Task –
Reproduce word for word the section of the rows below that opens with the line containing "Given: Expand Third-party sign-in arrow" and closes with the line containing "Looking at the screenshot, I should 1254,741.", both of those lines included. Leave the pictures out of your answer.

Material –
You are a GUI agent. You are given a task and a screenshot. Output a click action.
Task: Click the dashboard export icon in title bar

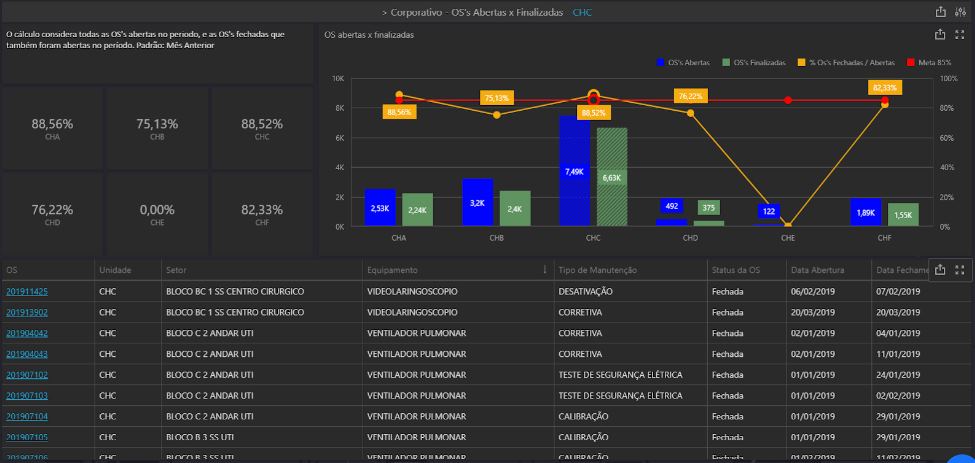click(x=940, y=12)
==
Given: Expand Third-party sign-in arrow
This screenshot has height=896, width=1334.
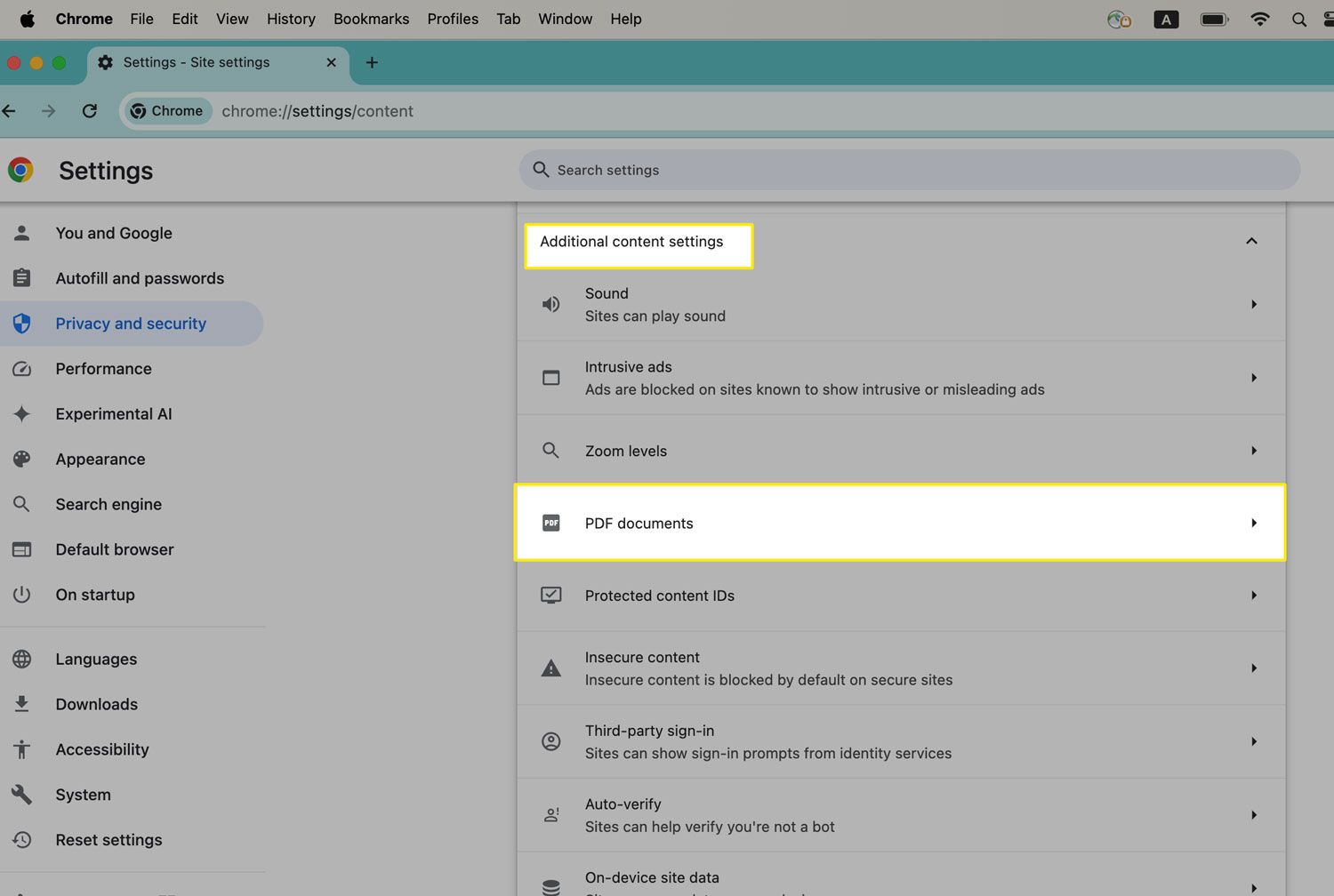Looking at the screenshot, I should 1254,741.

Answer to the task –
Given: Expand Third-party sign-in arrow
This screenshot has height=896, width=1334.
Looking at the screenshot, I should 1254,741.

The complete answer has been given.